Required work:
a) Output the review of Haunt word for word, everything from "It's not so" down to "the Kinect controller.".
b) Continue the review of Haunt with the passage that follows its final sentence.

When you're considering the fundamentals of creating good horror, surprising your audience is a vital aspect. Predictability utterly obliterates a creepy atmosphere. Fortunately, like all good ghost stories, Haunt is generous with the curveballs. The first unexpected moment comes when you're addressed by Benjamin Muldoon.
It's not so much the fact that he's an entertaining eccentric trapped in a painting, more that he's voiced by Tim Schafer, the developer behind Brütal Legend, Costume Quest and Stacking. Schafer pulls off a characterful performance and the well-written script jives with the sense of humour he injects into his own work.
The surprises keep on coming at a giddy pace, the next one being just how polished and well-conceived the whole experience is. In spite of the fact that this is both a kids' game and available for just 800MP on XBLA, Haunt plies its trade with varied and inventive uses of the Kinect controller.
But unlike Rise Of Nightmares, which tried to break the 100m record before it could (literally) walk, everything here is reassuringly robust. The basic exploration controls don't overreach themselves - you simply point your torch in the direction you want to walk and then march on the spot to move forward.
Everything else is performed right on cue and you'll find yourself ducking and dodging, rummaging through furniture and even shouting to break through 'sonic barriers'. Like any self-respecting haunted mansion it's riddled with traps, and in Haunt's case each one introduces unique, one-time mechanics - at one point you have to remain deathly silent as you sneak past a wall full of snoozing portraits while another corridor has you freezing on the spot every time a spooky giant eye fixes its stare on you.

Dataset rows:
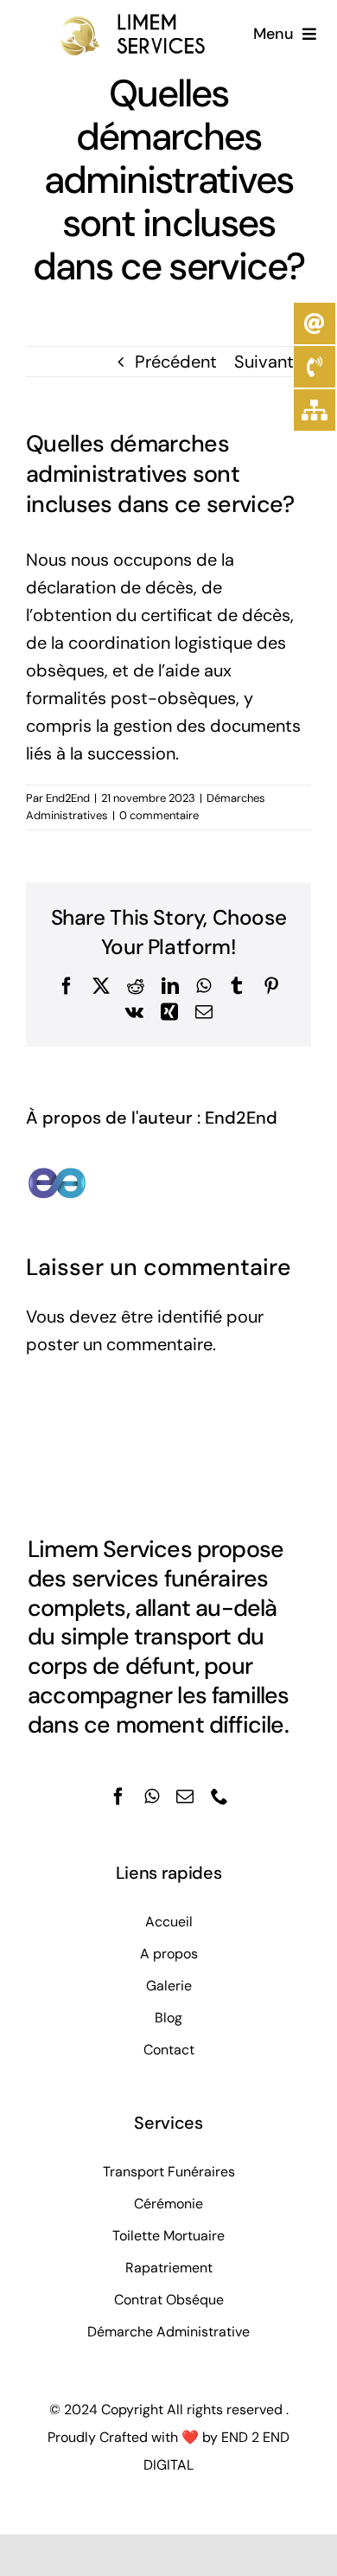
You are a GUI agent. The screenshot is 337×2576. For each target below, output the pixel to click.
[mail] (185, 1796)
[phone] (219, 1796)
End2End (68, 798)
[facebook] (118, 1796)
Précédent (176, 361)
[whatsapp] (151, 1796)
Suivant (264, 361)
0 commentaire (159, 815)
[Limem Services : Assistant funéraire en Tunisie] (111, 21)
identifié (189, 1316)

Solved tasks:
a)
It's not so much the fact that he's an entertaining eccentric trapped in a painting, more that he's voiced by Tim Schafer, the developer behind Brütal Legend, Costume Quest and Stacking. Schafer pulls off a characterful performance and the well-written script jives with the sense of humour he injects into his own work.
The surprises keep on coming at a giddy pace, the next one being just how polished and well-conceived the whole experience is. In spite of the fact that this is both a kids' game and available for just 800MP on XBLA, Haunt plies its trade with varied and inventive uses of the Kinect controller.

b)
Combat is similarly diverse - each flavour of ghost has a certain selection of actions or gestures that are effective against it and it's about reacting to the cues quickly enough to maximise the damage dealt. You're never juggling too many mechanics at once, though, and health vials are so readily available you'd have to be trying very hard indeed to actually lose the game.
As a result, within three or so hours you're likely to be done, but what remains is a lasting warm glow - not just from rare muscle usage but also the satisfaction of a Kinect game that capably and effortlessly takes advantage of the technology. Kids will obviously adore it, but if you've ever enjoyed inching through Disneyland's campy haunted house, you'll be equally at home in Haunt.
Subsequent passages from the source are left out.